# Saved entries:
+===+

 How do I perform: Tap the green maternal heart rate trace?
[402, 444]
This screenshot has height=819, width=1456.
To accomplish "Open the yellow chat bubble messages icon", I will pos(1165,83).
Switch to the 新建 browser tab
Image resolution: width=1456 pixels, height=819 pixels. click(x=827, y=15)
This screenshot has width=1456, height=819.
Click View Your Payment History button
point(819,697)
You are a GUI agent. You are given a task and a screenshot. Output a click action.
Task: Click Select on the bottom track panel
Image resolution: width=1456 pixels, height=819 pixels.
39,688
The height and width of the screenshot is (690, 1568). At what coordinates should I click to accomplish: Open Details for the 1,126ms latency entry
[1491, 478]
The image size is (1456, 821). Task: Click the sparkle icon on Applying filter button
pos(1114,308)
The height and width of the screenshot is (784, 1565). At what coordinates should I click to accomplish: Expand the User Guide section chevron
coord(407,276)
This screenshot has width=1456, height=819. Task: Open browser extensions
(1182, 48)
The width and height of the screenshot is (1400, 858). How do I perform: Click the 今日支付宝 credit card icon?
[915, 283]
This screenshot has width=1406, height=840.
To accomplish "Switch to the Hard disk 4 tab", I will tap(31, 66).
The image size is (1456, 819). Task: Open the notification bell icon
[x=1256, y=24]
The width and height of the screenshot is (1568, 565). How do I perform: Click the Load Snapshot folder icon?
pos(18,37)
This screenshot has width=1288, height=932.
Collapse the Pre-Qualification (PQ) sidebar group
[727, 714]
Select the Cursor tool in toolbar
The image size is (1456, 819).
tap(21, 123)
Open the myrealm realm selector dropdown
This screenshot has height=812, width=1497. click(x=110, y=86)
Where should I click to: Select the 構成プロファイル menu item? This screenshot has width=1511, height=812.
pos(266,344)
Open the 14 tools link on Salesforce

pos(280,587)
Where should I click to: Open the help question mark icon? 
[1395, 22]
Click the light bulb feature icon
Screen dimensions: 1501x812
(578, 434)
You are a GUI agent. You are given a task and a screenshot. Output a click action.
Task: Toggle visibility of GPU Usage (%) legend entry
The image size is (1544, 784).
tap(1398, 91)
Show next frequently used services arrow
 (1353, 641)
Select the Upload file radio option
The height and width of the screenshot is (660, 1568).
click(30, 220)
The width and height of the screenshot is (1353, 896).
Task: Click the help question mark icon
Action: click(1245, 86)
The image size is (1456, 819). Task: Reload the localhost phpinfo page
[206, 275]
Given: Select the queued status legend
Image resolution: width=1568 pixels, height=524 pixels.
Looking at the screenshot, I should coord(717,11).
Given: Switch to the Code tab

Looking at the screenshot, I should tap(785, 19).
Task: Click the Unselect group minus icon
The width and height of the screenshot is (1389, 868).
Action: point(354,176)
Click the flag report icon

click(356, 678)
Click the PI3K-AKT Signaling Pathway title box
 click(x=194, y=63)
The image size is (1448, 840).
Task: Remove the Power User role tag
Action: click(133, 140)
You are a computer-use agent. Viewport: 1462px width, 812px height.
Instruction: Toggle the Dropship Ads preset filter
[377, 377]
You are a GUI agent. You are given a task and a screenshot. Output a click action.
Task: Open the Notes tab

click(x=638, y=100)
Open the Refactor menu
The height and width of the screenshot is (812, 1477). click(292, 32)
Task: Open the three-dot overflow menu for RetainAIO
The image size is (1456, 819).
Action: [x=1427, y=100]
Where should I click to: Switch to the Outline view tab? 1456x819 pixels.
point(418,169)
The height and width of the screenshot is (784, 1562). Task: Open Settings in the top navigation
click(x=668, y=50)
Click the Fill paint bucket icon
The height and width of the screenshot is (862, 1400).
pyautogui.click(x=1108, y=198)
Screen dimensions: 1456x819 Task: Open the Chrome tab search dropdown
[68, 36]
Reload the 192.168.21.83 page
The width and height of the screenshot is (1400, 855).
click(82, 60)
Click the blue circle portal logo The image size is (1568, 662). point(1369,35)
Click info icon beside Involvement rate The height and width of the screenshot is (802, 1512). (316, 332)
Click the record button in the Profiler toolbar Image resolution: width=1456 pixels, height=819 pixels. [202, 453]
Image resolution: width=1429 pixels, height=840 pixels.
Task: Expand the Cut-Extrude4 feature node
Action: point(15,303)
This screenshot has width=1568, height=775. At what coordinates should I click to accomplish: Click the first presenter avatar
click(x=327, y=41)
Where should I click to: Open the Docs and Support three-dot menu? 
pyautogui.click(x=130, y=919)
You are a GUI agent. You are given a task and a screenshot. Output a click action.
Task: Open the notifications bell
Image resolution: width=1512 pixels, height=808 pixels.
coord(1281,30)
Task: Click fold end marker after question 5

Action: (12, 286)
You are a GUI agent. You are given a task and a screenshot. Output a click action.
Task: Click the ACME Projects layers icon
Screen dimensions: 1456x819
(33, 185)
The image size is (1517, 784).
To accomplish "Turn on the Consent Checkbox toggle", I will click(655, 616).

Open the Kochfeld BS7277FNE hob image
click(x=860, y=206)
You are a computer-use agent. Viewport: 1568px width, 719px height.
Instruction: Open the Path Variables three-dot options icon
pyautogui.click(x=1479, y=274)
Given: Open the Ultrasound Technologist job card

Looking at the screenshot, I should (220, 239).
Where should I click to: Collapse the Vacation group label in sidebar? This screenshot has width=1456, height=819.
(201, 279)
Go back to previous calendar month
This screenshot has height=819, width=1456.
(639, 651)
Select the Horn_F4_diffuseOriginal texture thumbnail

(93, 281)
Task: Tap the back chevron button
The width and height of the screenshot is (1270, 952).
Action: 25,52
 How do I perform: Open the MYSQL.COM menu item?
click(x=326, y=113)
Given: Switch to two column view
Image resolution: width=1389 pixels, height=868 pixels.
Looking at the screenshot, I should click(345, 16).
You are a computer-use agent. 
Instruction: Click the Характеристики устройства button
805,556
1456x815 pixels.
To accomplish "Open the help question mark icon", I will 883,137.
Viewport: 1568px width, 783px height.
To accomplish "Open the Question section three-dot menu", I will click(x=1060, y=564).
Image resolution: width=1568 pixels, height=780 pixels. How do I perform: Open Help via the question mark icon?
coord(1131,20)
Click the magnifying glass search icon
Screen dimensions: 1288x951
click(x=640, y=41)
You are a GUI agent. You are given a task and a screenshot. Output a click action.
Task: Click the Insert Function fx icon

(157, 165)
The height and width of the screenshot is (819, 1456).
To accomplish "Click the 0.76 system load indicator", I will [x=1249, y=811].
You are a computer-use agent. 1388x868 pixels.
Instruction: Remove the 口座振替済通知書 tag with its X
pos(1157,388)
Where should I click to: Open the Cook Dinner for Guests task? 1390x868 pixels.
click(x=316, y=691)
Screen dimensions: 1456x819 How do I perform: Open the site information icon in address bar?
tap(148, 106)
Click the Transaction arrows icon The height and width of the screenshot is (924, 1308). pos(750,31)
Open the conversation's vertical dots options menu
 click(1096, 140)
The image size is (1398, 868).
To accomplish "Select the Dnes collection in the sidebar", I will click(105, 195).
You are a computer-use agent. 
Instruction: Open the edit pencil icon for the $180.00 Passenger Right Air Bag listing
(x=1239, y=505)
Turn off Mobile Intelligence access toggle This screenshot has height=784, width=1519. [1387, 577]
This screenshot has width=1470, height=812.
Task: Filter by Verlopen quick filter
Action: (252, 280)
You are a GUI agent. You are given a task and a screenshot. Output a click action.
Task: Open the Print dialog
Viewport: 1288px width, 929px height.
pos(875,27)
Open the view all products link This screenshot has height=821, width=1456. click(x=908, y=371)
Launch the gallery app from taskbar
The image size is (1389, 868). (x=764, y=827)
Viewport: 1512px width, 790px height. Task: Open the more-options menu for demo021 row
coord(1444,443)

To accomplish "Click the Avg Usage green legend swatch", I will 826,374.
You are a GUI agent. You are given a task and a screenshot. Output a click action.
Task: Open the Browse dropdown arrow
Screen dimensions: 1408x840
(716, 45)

+===+

# TASK STATEMENT:
Write out exactly those lines running from the line with "Viewport: 1288px width, 929px height." to the end of the data above, the first and last included.

# WRITTEN ANSWER:
Viewport: 1288px width, 929px height.
pos(875,27)
Open the view all products link This screenshot has height=821, width=1456. click(x=908, y=371)
Launch the gallery app from taskbar
The image size is (1389, 868). (x=764, y=827)
Viewport: 1512px width, 790px height. Task: Open the more-options menu for demo021 row
coord(1444,443)

To accomplish "Click the Avg Usage green legend swatch", I will 826,374.
You are a GUI agent. You are given a task and a screenshot. Output a click action.
Task: Open the Browse dropdown arrow
Screen dimensions: 1408x840
(716, 45)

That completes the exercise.